Thor’s devastating death has been highlighted in a campaign by the Royal College of Obstetricians & Gynaecologists (RCOG) which claims over a quarter of local investigations into neonatal deaths are “not good enough”.

RCOG launched the Each Baby Counts initiative in October 2014 to half the number of stillbirths, neonatal deaths and sever brain injuries by 2020.

The first annual report by the organisation was published on June 9, revealing 921 babies were reported to the programme.

Of these, 654 (71%) were classified as having severe brain injuries, and there were 147 (16%) early neonatal deaths and 119 (13%) stillbirths that occurred during term labour.

Some 610 had been subject of a local investigation, however 27% of those were classified at “poor quality” in the report.

Rolf Halhaug has allowed the story of his son’s death to be published as part of the project, bravely sharing an insight into a day “which should have been the best of [their] lives.”

He said: “The loss of Thor has devastated our lives, and we count ourselves amongst the lucky ones as we still have Harrison – we live for him.

“Every day, every birthday, every Christmas, every first has been a great joy tainted by deep sadness.

“We will carry the scars of Thor’s loss and the circumstances of his death for the rest of our lives.

“Every mother, every father and every family who have to suffer, and live with the consequences of a preventable loss share one thing, a simple thing, a deep and powerful wish that things could have been different – through Each Baby Counts, you have the power to makes things different!
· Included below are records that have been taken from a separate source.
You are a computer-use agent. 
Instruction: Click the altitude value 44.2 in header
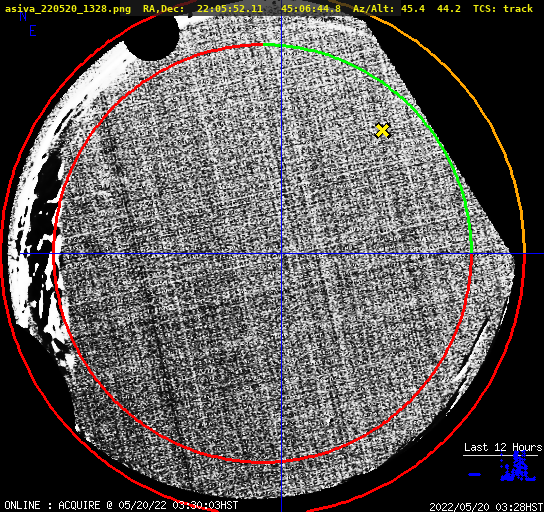click(x=449, y=8)
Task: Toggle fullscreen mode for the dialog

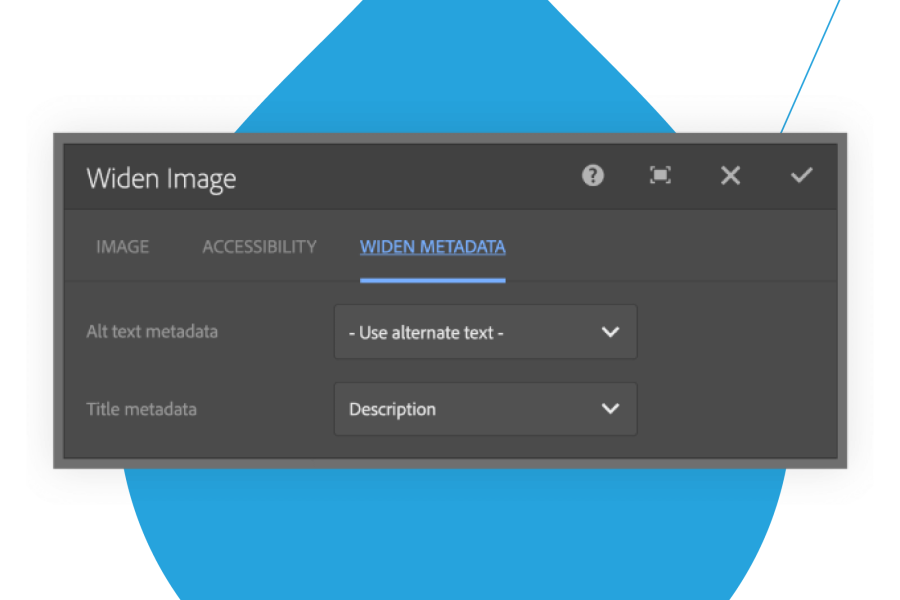Action: [x=660, y=176]
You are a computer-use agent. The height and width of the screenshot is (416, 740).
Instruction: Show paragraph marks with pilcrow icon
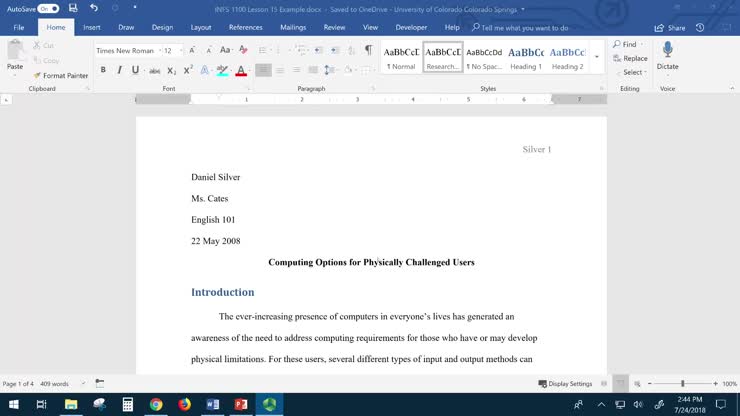(368, 50)
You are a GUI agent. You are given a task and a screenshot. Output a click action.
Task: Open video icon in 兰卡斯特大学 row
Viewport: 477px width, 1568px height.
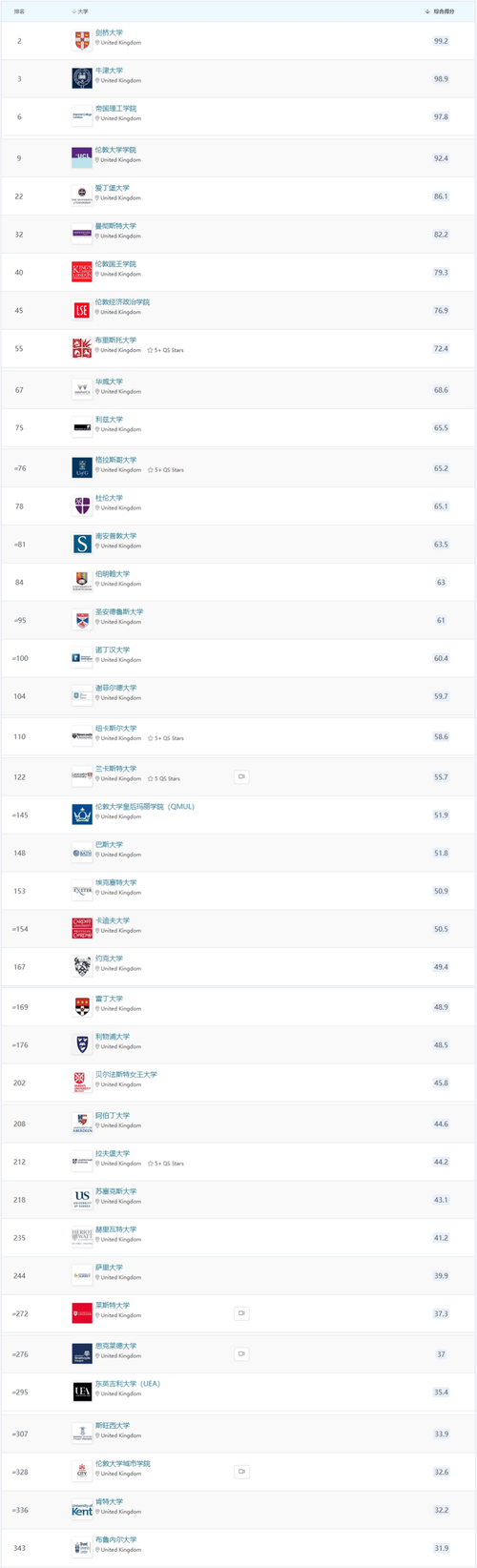(241, 776)
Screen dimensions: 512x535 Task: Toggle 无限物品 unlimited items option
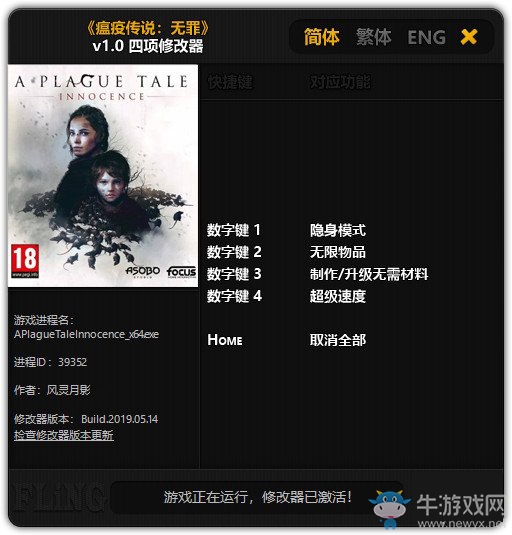tap(338, 252)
“Learning is important, but decisive action from this learning is vital. Trusts, boards and senior management must understand that their roles, their governance and the standards they set are just as critical to life saving care as the medical professionals on the ground.
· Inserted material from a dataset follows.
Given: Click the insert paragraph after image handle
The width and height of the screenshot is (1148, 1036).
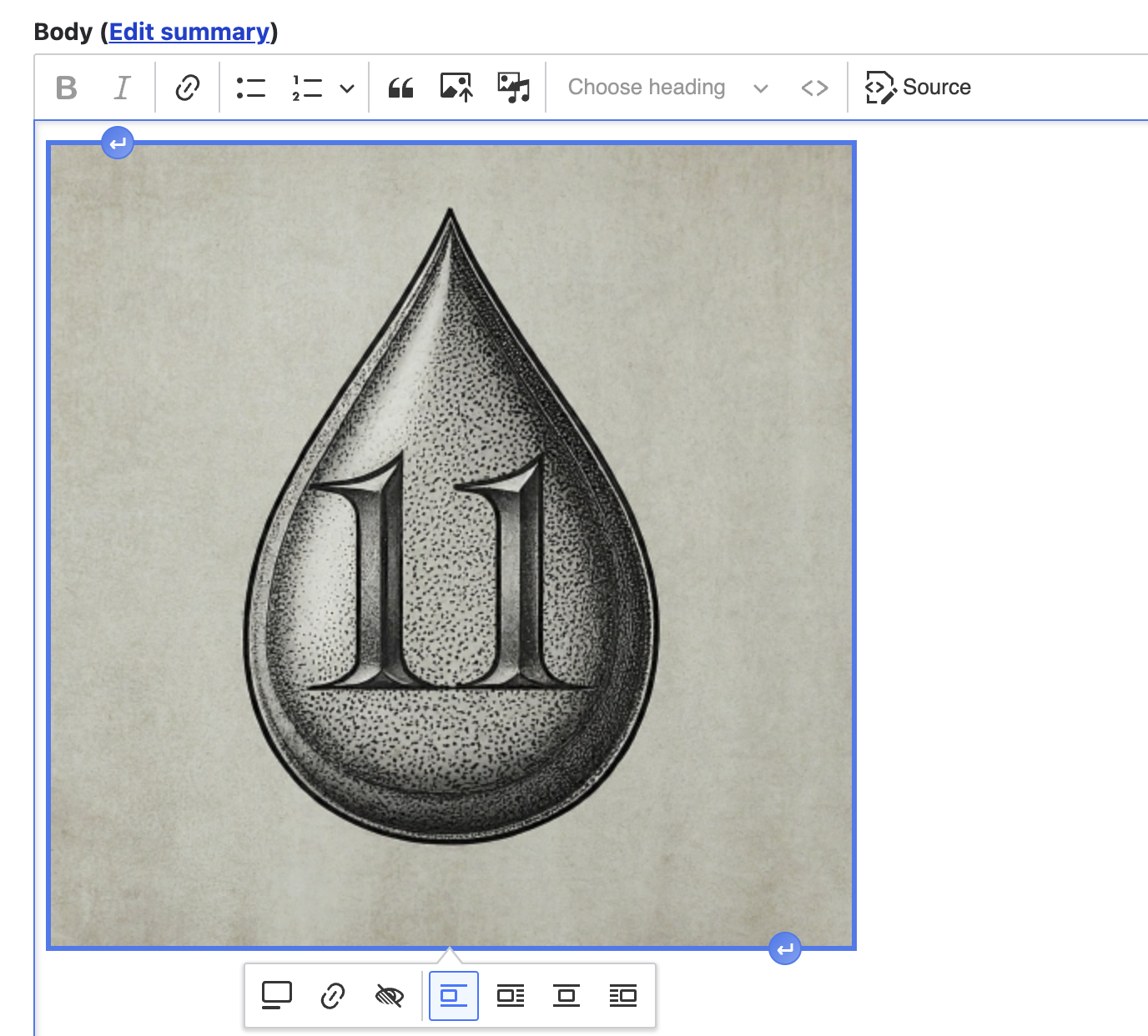Looking at the screenshot, I should point(784,948).
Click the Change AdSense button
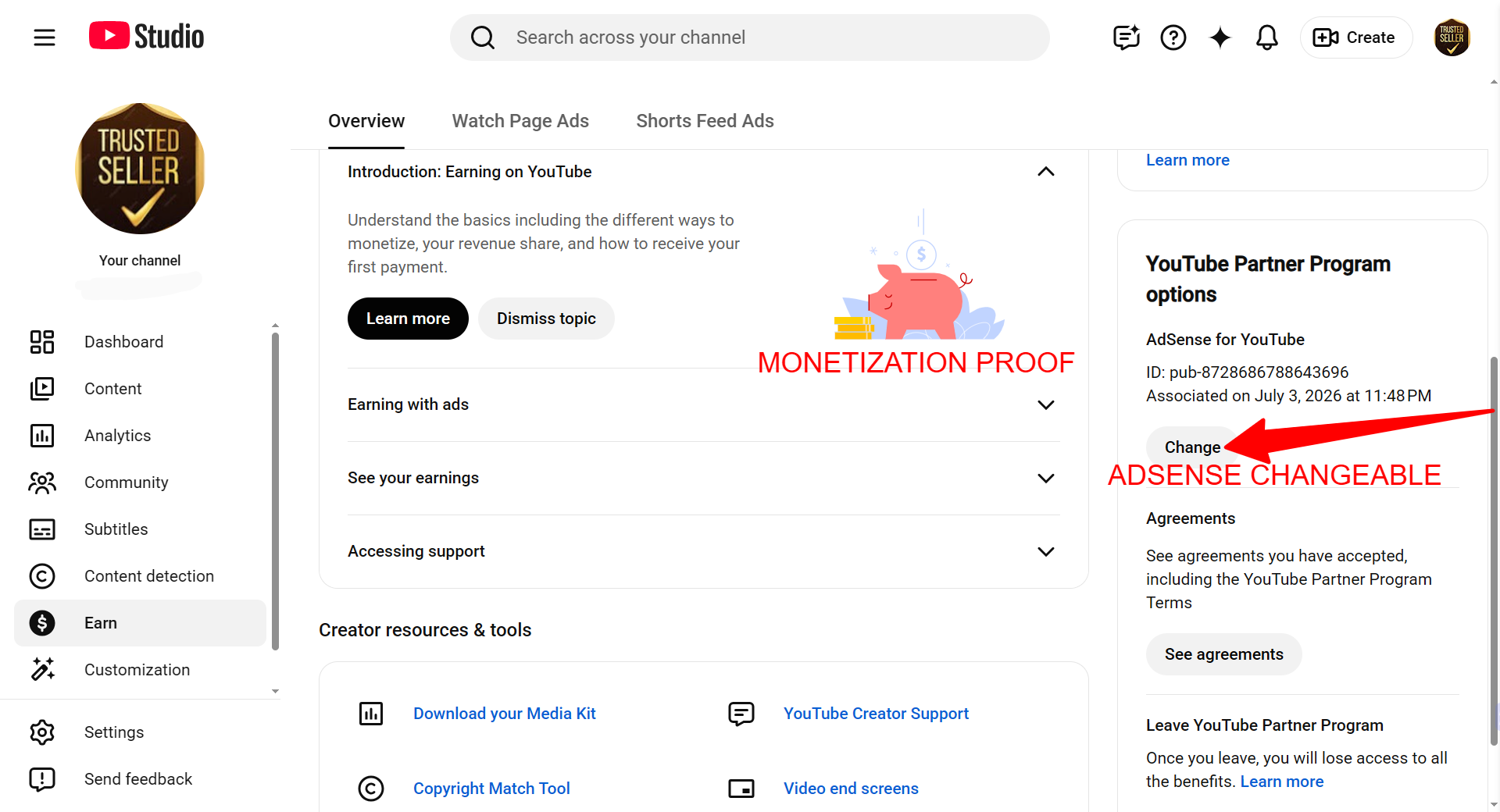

“They have an equal duty to the people they serve to do everything in their power to save lives and they must make a personal investment in this – this is their duty.

“Complacency is not an option. Complacency is costing hundreds, if not thousands of innocent lives. This is not acceptable.

“The Each Baby Counts project can make a real difference and save lives. I implore you all to give this project your unconditional support and make a personal investment in its objectives.”

Professor Alan Cameron, RCOG Vice President for Clinical Quality and co-Principal Investigator for Each Baby Counts, said: “Stillbirth rates in the UK remain high and our current data indicate that nearly 1,000 babies a year die or are left severely disabled because of potentially avoidable harm in labour.

“The emotional cost of these events is immeasurable and each case of disability costs the NHS around £7million in compensation to pay for the complex, lifelong support these children need – this equates to nearly half of the NHS’ litigation budget.

“Currently, there is a lack of consistency in the way local investigations are conducted. When the outcome for parents is the devastating loss of a baby, or a baby born with a severe brain injury, there can be little justification for poor quality reviews.

“Only by ensuring that local investigations are conducted thoroughly with parental and external input, can we identify where systems need to be improved. Once every baby affected has their care reviewed robustly we can begin to understand the causes of these tragedies.”